Self-assembled three-dimensional nanosphere Sn-SnO2/Li4Ti5O12 composite thin film anode materials and their application in quasi-solid-state thin film batteries

Three-dimensional Sn-SnO₂/Li₄Ti₅O₁₂ composite thin film anode materials, featuring self-assembled Sn-SnO₂ nanospheres, are effectively fabricated through radio-frequency magnetron sputtering technology followed by a rapid annealing treatment. X-ray diffraction analysis shows that the film predominantly consists of polycrystalline Li₄Ti₅O₁₂, along with minor monocrystalline Sn and SnO₂. Scanning electron microscopy results reveal that post-annealed films exhibit nanospherical particles embedded within the composite surface. Electrochemical impedance spectroscopy demonstrates a charge conductivity of 1.41 × 10^-6 S·cm^-1 for the composite film under optimized conditions (annealing temperature: 850 °C, SnO₂/Li₄Ti₅O₁₂ molar ratio: 0.5). Galvanostatic intermittent titration technique analysis reveals a dynamic Li-ion diffusion coefficient ranging from 2.09 × 10^-13 to 1.23 × 10^-11 cm²·s^-1 in a half-cell configuration. In situ XRD characterization highlights excellent structural reversibility and stability of the film during charge/discharge cycles. The composite film delivers initial discharge specific capacities of 151.11 mAh·g^-1 at 0.1 C and 120.16 mAh·g^-1 at 0.5 C, with capacity retention rates of 94.18% and 85.17%, respectively, after 200 cycles.
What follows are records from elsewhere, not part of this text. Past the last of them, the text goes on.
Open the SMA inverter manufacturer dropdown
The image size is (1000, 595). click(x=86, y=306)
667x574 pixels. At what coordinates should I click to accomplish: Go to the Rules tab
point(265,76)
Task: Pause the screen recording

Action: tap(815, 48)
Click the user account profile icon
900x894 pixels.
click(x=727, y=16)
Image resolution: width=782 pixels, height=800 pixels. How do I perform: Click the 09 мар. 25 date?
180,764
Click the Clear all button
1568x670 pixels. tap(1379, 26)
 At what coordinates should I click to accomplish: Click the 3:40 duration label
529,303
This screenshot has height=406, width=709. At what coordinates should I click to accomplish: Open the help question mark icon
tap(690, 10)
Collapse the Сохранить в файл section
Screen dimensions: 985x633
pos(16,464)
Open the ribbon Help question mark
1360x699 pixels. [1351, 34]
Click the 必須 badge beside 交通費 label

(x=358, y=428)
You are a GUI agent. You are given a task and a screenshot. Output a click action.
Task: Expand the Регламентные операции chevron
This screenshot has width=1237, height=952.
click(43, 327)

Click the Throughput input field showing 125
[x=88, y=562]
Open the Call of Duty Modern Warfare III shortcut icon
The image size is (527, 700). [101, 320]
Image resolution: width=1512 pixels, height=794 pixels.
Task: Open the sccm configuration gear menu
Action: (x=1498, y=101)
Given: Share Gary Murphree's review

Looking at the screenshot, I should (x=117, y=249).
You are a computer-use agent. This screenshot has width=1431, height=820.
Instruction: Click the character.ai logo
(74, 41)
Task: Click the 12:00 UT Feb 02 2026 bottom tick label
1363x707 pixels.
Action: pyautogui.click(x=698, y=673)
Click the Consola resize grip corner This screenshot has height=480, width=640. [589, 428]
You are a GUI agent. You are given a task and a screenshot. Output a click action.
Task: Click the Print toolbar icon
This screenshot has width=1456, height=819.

Subsequently, Li_1.3Al_0.3Ti_1.7(PO₄)₃ and LiFePO₄ are employed to assemble a quasi-solid-state battery, achieving initial specific discharge capacities of 115.29 mAh·g^-1 (0.1 C) and 86.55 mAh·g^-1 (0.5 C), with 85.94% and 80.37% capacity after 200 cycles. This work provides valuable insights for developing high-performance 3D Li-ion thin-film anode materials.